Released From the Hospital, with some Frontal Lobe Adjustments (Then, 1988)

I started this notebook in the hospital (Scott Air Force Base). Briefly on how I got there. After traveling through Egypt for almost three months, I was in the passenger seat of a car driving along the Red Sea and almost died. This left me in a 13 day coma. My Dad went to Cairo and picked me up. My left foot was crushed, my right leg broken, protruding through the skin, both hips broken, a concussion, internal bleeding etc.

The doctor wanted me to stay at the hospital longer but I didn’t want to miss classes for a whole semester.

8/30/88 9:00AM
Now is the time to write. Today, thank goodness and thank God (which stems from the heart to infinity), that this is my final day at the hospital. I hope to leave tomorrow back to Boulder Colorado. I’m not exactly sure what occurred to the brain in the accident, yet I’m sure I’ll discover more in the upcoming months. Whatever happened did so for the purpose of “being.” I sincerely hope that my condition will enhance the times of my life and throw a light on the events. I hope to open the eyes and not be blind to what happened, happens, and will happen. Time will always tell. Yes she [time] shall encourage.

This is my last day here, then I’m on my way. How truly happy I am and should be to get back to my home. It is valuable. Value. This concerns my life. May my life be filled with significant details.

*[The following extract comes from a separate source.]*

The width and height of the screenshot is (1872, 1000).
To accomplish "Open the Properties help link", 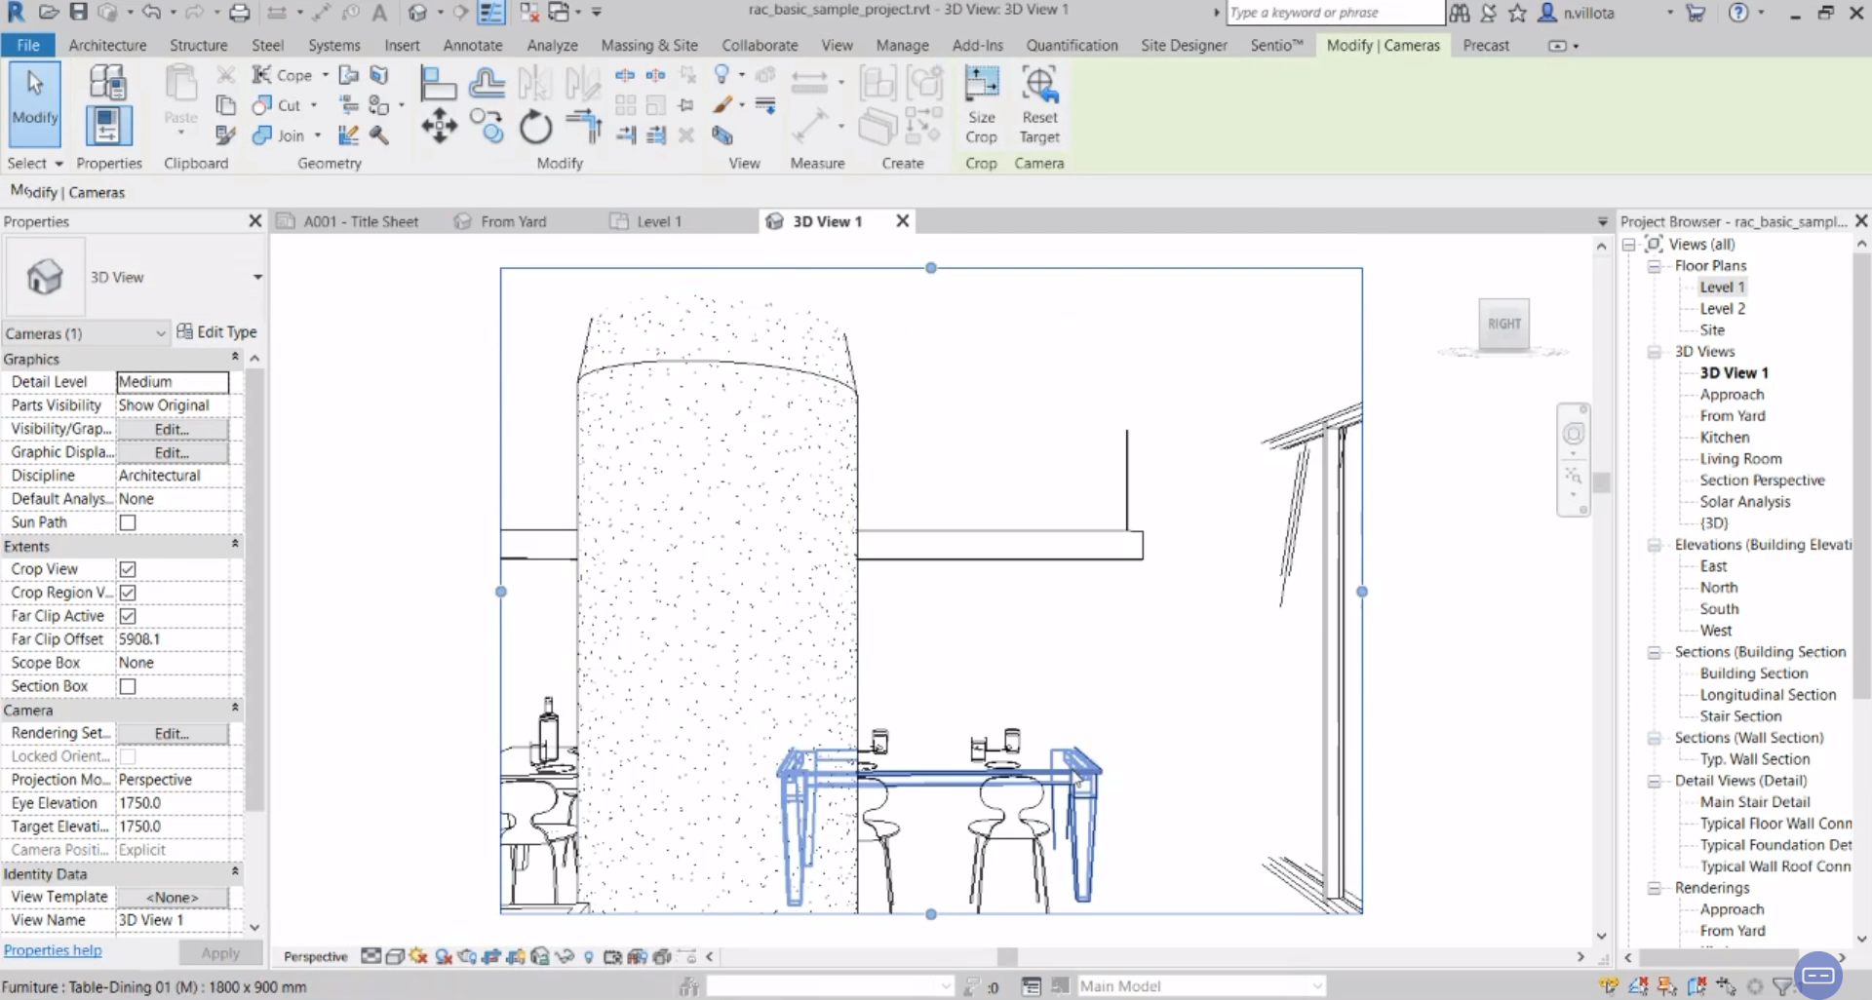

Throw the rest out ‘for the birds,’ at least those who not consider what they “eat.” When I feed I will try to consider exactly what I am being fed [i.e. this concerns my perceptions and understandings].

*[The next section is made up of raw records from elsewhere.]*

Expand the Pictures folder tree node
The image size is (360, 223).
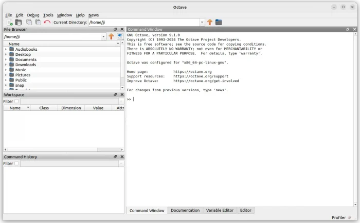pyautogui.click(x=6, y=75)
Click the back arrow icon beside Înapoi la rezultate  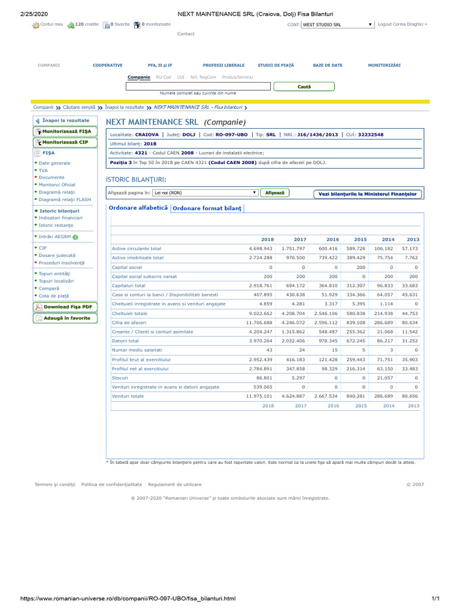point(38,120)
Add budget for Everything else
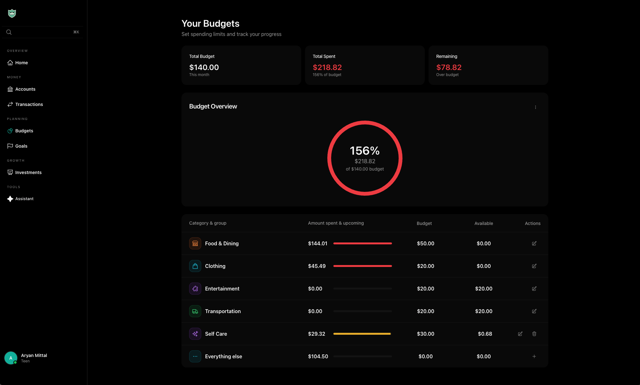This screenshot has width=640, height=385. coord(534,356)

I had quite a high dose of anger yesterday and then found out [from the doctor] that the brain damage was to my frontal lobe, the lobe primarily responsible for emotions. I’m discovering that my natural ‘highs’ and extreme moments of depression seem changed. This will require an extra effort, i.e. not to get too angry at any one thing. Somehow I must test these emotional adjustments and hope for success. Right now, I’m feeling like there may not be many reasons for positive attitudes. [I’m in physical pain and on crutches.] Yet it is time to move on, forward and within – to reach and try to resolve the core of emotions. May I remember the progress. May I forget nothing from these emotional experiences. Yes, I will succeed and love. Love must dominate! The heart must combine with meaning. My goals must be the focus and still considered a primary responsibility.

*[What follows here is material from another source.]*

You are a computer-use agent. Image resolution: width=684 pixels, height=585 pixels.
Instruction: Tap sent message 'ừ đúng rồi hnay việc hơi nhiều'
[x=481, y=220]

To combine the ‘self’ into more than the individual self brings clarity. I know what this takes and must say I this is destiny, at least a hope that I can realize more than just the “smallness” of an individual self. As I’ve said before, everything occurs for a purpose. With this understanding I consider myself a ‘man of destiny.’ [The accident, pain, and hospital stay are for my good, as if destiny.] I’m sure of this. The power has remained with me and I’ll never take advantage of it. I’ll control the emotions and not mix with those whom contribute nothing into our combined human enterprise, “life.” Friends must give to receive the hug, which momentarily combines the two into one. So these are words, but far from my last. Thank you for love and for life!

Note that the brackets [ ] are added words to assist in clarification. Also, when I arose this morning I wrote in my adjacent blog appearing as a great “Now” related to these thoughts and feelings in 1988.